▶ **QUOTED TEXT**
○ ○ ○ ○
Pubdate: Thu, 24 Jan 2008
Source: Toronto Sun (CN ON)
Copyright: 2008, Canoe Limited Partnership.
Contact:  http://torontosun.com/
Details: http://www.mapinc.org/media/457
Author: Greg Watson
Referenced: Richard Holbrooke's OPED 
http://www.mapinc.org/drugnews/v08/n081/a03.html
Cited: Independent Panel on Canada's Future Role in Afghanistan 
http://www.independent-panel-independant.ca/
Bookmark: http://www.mapinc.org/area/Afghanistan

POPPY POLITICS

John Manley's otherwise brutally frank assessment of the dismal
situation facing Canada and other countries fighting in Afghanistan,
curiously glosses over one of the most serious and intractable enemies
of the entire effort: Opium.

This week's controversial report by a panel of experts headed by the
former Liberal cabinet minister acknowledges only that "the opium
trade is a complicating factor in Afghan security, and it is both a
result of violent instability and a contributor to it.

"Opium profits flow to the Taliban, to criminal elements and to
corrupt government officials," the Manley report notes. "Coherent
counter-narcotics strategies need to be adopted by all relevant agencies."

Talk about a problem understated, and a solution easier said than
done.

According to the United Nations authority on drugs and crime, the
poppy fields of Afghanistan now produce a stunning 93% of the world's
heroin.

Writing in the Washington Post this week, former U.S. ambassador to
the UN, Richard Holbrooke, calls the Afghan narcotics trade "probably
the largest single-country drug production since 19th -century China."

Afghan government officials, he says, "including some with close ties
to the presidency," are protecting the drug trade and profiting from
it."

In financial terms, Holbrooke estimates the Afghan opium trade
currently equals about 50% of the country's official gross domestic
product.

In other words, Canadian forces are currently fighting to bring order
and stability to a country in which more than a third of the entire
economy is controlled by drug lords and corrupt government officials
supporting the opium biz.

While it is impossible to know exactly how much drug money is
financing the Taliban insurgency that is killing Canadian troops,
experts agree the cash flowing from the poppy fields is more than
enough to keep the war going for years, if not decades, to come.

The question is obviously, what to do about it?
○ ○ ○ ○
(Stored data entries)
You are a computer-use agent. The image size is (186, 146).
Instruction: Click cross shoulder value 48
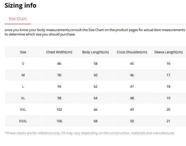tap(132, 98)
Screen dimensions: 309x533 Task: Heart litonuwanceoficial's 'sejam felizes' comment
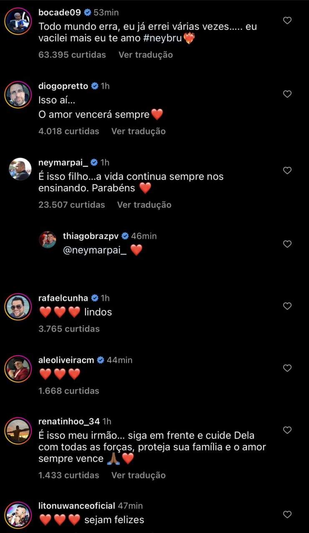287,514
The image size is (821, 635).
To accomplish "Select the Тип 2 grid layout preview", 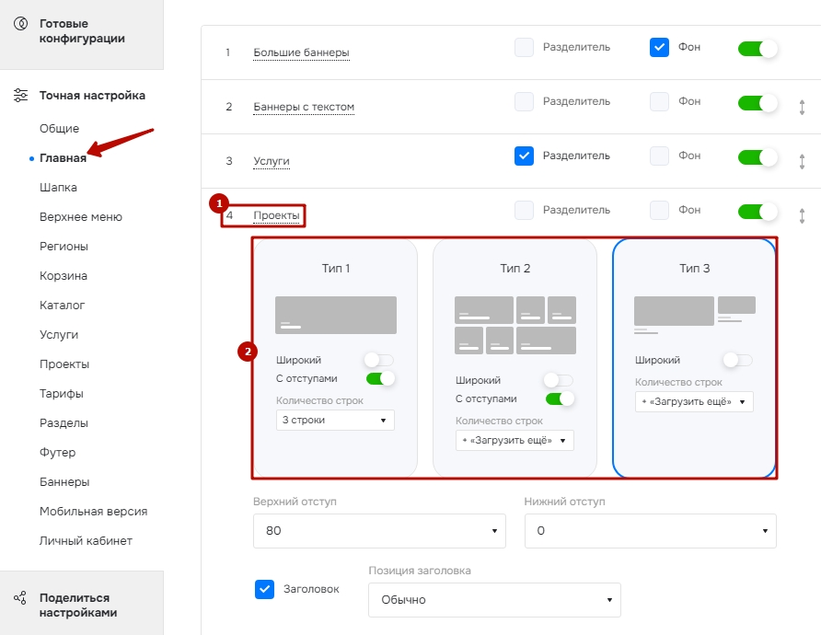I will click(x=515, y=325).
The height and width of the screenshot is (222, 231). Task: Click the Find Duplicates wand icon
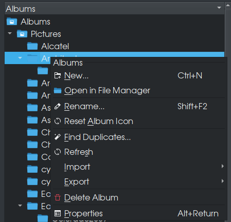point(58,137)
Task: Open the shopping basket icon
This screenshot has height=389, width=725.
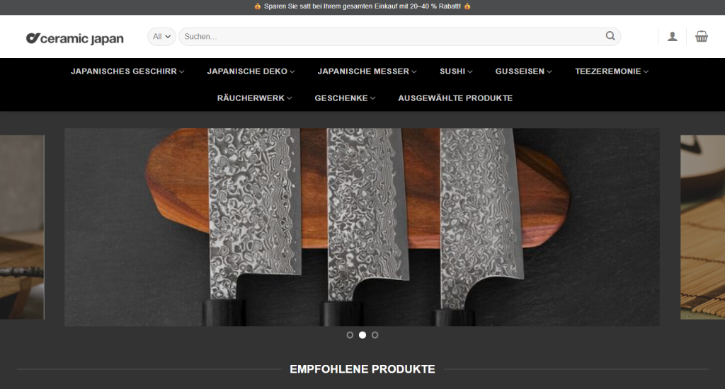Action: pyautogui.click(x=702, y=37)
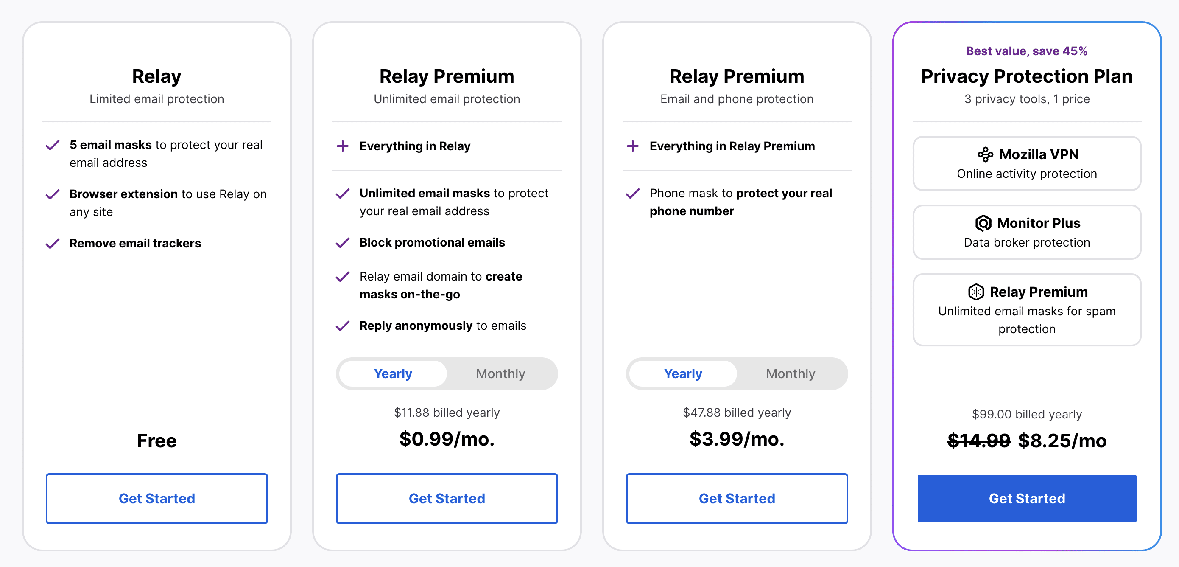Get Started with the free Relay plan

coord(157,498)
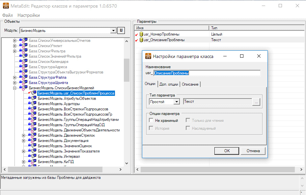Open the Настройки menu
The height and width of the screenshot is (195, 306).
pos(29,15)
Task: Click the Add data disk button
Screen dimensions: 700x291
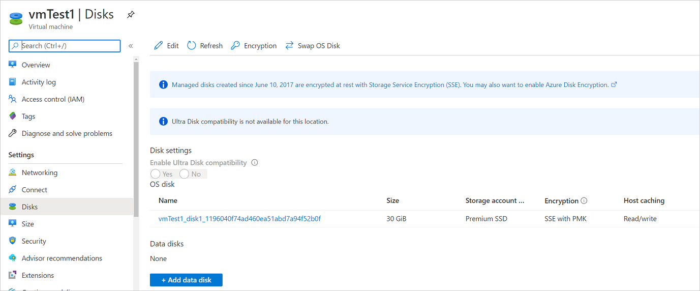Action: (186, 280)
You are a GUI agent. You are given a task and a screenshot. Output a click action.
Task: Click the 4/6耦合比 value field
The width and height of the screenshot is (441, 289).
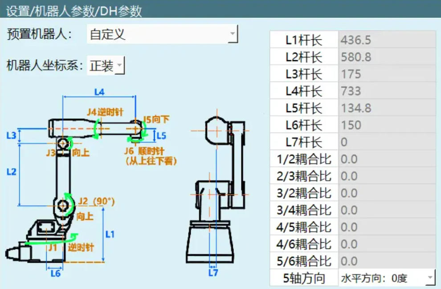[x=386, y=244]
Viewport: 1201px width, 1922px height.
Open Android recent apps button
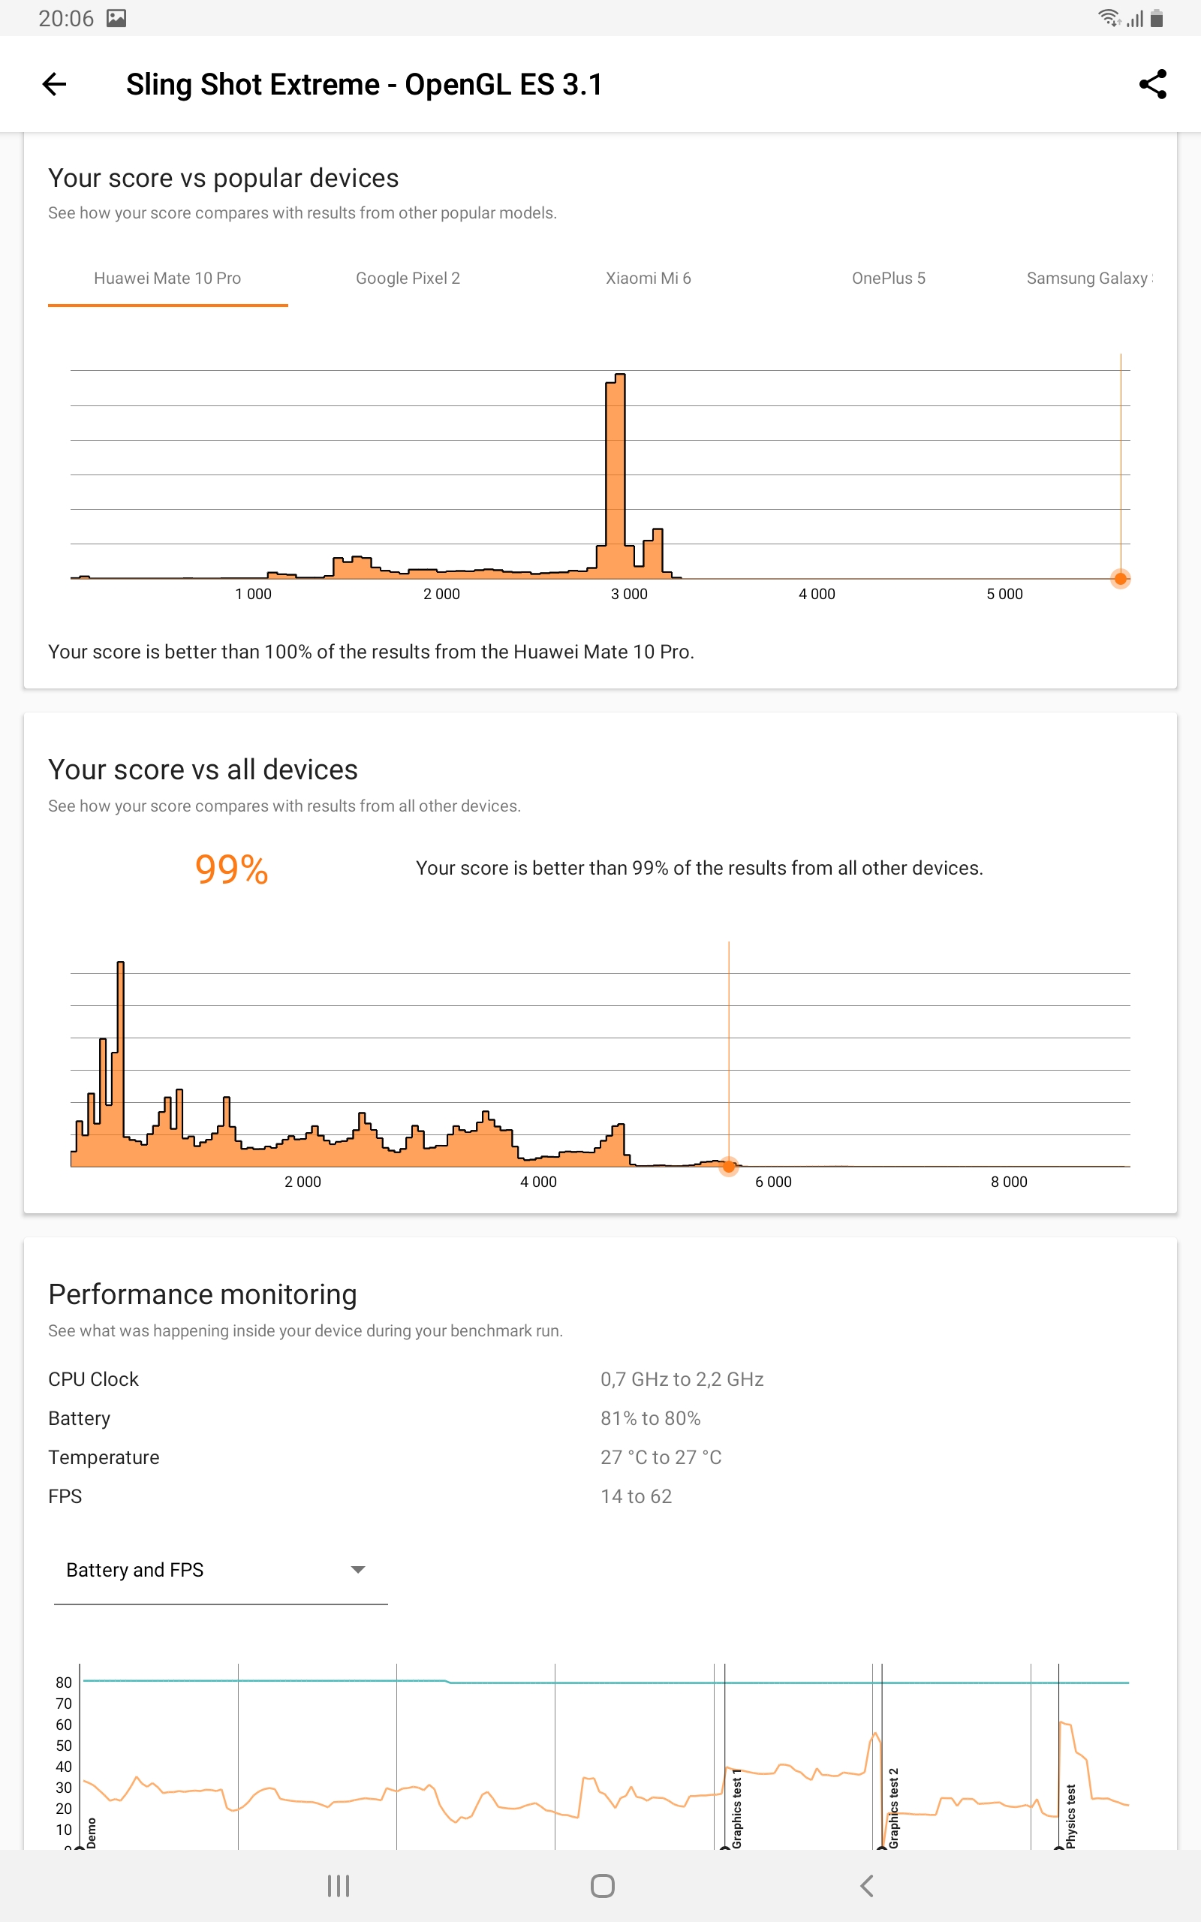point(338,1885)
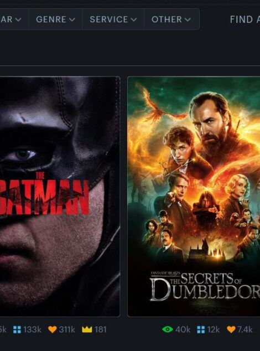Image resolution: width=260 pixels, height=351 pixels.
Task: Click the orange heart icon under Secrets of Dumbledore
Action: [x=231, y=329]
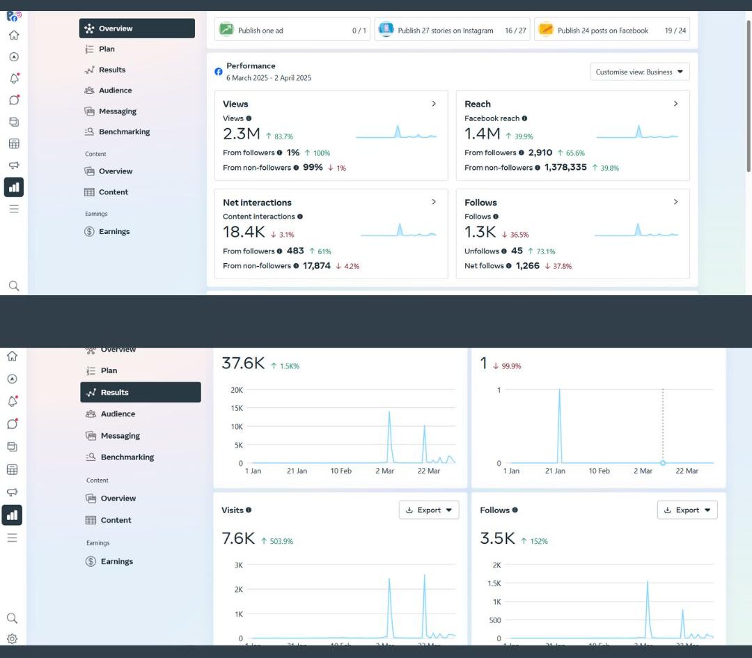
Task: Click the icon in Publish 27 stories card
Action: tap(386, 30)
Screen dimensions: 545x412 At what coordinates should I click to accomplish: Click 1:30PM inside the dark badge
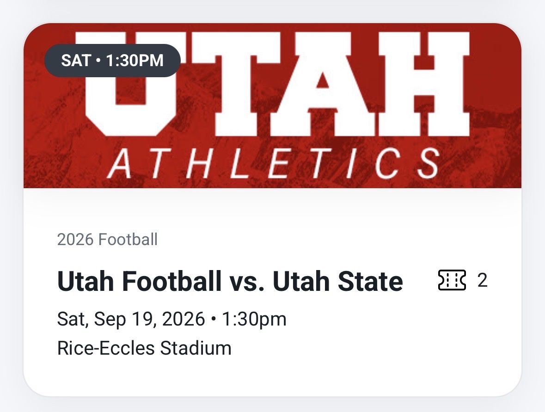coord(135,60)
○ ○ ○ ○
▶ **GIVEN INSTRUCTION**
Continue the editorial on the Afghan opium trade, starting right after its final sentence.

▶ **ANSWER TO THE TASK**
Holbrooke notes the U.S. is spending about $1 billion a year on
counter-narcotics programs in Afghanistan, yet, the opium harvest in
2007 actually grew by almost 30% over the previous year to a
staggering 8,200 tons.

The whole expensive U.S. effort, Holbrooke says, "may be the single
most ineffective program in the history of American foreign policy.

"It's not just a waste of money. It actually strengthens the Taliban
and al-Qaida, as well as criminal elements within Afghanistan."

The Manley report recommends offering "effective economic provisions
to induce would-be poppy farmers and middlemen to prefer and find
alternative lines of work."

But Holbrooke says the "alternative livelihoods" strategy has been
tried elsewhere with no success, and is even less likely to work in
Afghanistan.

"Poppies are an easy crop to grow, and are far more valuable than any
other product that can be grown in the rocky, remote soil of
Afghanistan.

"It will take years to create the networks of roads, markets and
lucrative crops that would induce farmers to switch."

As usual, George Bush has a novel idea -- namely, herbicide
bombing.

Apparently he told Afghanistan's president Hamid Karzai last year:
"I'm a spray man myself."

But Holbrooke cautions that any such poppy-eradication programs would
only create a backlash among Afghans against both the local government
and Western forces, and "serve as a recruitment device for the Taliban."

Uprooting the poppy trade, he argues, will be impossible without
weeding out corruption in the Afghan government and police forces.

"To be sure, breaking the narco-state in Afghanistan is essential, or
all else will fail," Holbrooke says. "But it will take years."

Something to consider in the coming debate over the Manley report, and
how long Canadian troops should remain in Afghanistan.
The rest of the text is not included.